Records follow. Copy every line with "Crivelli".

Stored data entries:
════════
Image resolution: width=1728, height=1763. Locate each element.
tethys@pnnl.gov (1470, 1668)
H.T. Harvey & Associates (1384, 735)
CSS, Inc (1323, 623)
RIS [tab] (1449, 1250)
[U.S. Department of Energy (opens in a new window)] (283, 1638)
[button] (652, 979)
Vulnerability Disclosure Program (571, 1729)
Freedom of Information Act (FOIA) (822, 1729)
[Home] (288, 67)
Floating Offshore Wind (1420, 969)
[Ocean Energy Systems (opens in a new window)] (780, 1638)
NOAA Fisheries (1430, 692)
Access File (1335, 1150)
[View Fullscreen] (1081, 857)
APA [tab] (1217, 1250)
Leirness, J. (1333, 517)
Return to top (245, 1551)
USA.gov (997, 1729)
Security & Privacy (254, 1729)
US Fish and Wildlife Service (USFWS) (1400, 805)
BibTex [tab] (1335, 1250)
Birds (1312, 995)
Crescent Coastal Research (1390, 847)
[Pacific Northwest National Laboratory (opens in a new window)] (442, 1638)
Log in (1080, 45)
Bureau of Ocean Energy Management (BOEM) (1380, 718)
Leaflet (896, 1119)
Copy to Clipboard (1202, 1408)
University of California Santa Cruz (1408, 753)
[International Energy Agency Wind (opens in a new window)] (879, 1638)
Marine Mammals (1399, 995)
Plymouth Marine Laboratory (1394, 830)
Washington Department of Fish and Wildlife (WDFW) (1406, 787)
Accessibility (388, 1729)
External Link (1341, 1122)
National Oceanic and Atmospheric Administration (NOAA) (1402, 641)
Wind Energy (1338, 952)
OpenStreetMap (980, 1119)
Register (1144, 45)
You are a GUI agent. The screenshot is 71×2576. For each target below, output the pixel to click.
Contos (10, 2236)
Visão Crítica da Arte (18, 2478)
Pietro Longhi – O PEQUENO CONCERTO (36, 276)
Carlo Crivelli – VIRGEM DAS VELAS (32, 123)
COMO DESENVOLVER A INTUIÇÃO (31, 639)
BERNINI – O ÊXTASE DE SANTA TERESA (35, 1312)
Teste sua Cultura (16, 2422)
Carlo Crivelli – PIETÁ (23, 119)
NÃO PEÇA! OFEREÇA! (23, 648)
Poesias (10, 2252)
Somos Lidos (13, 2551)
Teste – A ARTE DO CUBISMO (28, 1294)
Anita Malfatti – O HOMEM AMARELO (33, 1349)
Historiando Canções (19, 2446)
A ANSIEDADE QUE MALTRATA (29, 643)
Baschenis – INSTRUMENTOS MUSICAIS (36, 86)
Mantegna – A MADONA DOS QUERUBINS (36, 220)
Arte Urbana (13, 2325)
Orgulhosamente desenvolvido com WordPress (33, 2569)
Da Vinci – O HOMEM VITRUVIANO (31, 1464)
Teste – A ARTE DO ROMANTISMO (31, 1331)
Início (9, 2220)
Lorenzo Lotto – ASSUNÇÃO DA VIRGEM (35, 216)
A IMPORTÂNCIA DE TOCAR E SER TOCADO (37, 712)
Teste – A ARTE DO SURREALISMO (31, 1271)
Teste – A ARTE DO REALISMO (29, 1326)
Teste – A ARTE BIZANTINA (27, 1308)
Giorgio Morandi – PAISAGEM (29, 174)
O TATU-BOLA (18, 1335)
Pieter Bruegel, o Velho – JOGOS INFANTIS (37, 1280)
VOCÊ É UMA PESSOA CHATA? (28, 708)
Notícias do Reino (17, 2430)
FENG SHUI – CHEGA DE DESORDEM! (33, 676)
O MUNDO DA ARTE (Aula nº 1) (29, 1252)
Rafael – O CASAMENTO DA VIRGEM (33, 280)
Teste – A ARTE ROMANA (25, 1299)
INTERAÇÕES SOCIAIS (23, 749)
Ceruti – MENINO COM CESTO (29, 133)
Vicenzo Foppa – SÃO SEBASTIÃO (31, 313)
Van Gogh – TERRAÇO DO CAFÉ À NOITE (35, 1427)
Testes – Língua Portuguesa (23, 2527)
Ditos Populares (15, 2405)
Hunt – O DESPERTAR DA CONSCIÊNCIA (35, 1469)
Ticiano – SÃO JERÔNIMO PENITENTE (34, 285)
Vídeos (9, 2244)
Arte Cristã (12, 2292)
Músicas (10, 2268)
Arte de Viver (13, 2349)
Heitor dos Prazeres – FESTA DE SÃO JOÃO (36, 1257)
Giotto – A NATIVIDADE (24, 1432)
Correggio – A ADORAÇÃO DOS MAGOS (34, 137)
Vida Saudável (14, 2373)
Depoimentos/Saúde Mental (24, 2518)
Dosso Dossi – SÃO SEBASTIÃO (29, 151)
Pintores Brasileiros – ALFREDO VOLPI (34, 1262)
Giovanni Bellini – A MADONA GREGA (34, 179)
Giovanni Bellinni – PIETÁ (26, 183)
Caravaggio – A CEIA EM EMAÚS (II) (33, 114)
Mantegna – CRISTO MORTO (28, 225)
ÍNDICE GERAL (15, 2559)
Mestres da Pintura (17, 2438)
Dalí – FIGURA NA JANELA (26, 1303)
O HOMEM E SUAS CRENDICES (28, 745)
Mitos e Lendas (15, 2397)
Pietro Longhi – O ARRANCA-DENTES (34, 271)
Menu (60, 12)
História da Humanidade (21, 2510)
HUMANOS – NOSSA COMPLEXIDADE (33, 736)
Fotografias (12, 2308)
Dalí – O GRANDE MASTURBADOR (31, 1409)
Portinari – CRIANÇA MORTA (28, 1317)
════════
Solution to the exercise
Carlo Crivelli – VIRGEM DAS VELAS (32, 123)
Carlo Crivelli – PIETÁ (23, 119)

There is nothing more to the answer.